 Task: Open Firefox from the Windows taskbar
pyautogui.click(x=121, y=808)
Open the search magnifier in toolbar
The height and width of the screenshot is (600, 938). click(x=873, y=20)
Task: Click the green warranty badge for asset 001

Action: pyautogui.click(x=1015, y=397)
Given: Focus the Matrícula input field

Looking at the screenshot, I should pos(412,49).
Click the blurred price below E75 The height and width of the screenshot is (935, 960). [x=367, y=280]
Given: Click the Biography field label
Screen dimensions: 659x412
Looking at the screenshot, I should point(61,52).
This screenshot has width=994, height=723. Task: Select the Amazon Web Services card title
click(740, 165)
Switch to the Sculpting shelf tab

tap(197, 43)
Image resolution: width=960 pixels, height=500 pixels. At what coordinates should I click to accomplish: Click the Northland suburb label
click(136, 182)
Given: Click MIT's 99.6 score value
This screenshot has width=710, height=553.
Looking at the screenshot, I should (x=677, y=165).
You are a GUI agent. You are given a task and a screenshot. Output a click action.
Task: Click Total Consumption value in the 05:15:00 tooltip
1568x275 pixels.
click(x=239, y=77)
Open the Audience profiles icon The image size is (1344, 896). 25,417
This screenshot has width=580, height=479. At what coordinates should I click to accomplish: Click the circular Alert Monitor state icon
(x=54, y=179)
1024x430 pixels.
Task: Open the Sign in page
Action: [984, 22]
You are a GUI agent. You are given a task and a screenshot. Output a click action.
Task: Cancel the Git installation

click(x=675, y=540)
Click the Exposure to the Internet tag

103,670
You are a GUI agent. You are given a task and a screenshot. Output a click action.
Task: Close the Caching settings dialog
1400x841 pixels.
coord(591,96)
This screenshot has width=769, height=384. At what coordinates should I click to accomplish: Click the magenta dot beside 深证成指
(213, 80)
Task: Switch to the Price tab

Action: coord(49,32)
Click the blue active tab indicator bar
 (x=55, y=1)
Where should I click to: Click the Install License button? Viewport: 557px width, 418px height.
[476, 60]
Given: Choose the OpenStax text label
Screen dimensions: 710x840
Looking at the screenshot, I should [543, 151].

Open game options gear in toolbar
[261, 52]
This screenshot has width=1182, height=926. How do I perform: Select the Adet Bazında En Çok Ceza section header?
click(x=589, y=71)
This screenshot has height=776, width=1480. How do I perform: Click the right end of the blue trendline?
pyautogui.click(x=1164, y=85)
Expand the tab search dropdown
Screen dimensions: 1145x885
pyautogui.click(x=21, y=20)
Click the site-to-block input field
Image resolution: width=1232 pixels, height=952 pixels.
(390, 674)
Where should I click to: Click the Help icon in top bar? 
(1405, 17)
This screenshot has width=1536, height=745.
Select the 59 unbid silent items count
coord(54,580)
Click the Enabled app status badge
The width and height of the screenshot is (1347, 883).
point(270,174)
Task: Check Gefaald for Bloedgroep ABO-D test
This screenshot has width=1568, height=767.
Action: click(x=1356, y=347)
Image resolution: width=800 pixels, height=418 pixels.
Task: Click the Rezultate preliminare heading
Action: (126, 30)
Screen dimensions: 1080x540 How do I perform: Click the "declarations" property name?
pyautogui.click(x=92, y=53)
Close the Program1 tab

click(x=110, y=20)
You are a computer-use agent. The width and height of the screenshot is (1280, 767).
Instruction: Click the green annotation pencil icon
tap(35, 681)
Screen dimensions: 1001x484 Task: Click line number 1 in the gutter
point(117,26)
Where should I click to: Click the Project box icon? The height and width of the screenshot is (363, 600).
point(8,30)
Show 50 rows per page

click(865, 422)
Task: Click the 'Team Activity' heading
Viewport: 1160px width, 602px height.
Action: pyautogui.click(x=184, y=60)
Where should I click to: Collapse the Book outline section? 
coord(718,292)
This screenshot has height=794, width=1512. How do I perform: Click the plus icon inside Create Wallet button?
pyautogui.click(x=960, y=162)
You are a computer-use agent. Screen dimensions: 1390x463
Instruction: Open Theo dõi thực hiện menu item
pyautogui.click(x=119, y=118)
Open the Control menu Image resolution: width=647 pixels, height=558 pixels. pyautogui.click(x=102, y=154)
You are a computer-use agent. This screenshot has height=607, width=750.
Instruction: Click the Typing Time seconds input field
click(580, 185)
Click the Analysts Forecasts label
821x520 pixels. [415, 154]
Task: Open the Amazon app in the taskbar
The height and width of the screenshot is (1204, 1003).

---

* [OBJECTIVE]: Copy out the rows above word for word, from the line containing "This screenshot has height=794, width=1512." through the end of the rows, including both of those lines.

* [THE OUTPUT]:
This screenshot has height=794, width=1512. How do I perform: Click the plus icon inside Create Wallet button?
pyautogui.click(x=960, y=162)
You are a computer-use agent. Screen dimensions: 1390x463
Instruction: Open Theo dõi thực hiện menu item
pyautogui.click(x=119, y=118)
Open the Control menu Image resolution: width=647 pixels, height=558 pixels. pyautogui.click(x=102, y=154)
You are a computer-use agent. This screenshot has height=607, width=750.
Instruction: Click the Typing Time seconds input field
click(580, 185)
Click the Analysts Forecasts label
821x520 pixels. [415, 154]
Task: Open the Amazon app in the taskbar
The height and width of the screenshot is (1204, 1003).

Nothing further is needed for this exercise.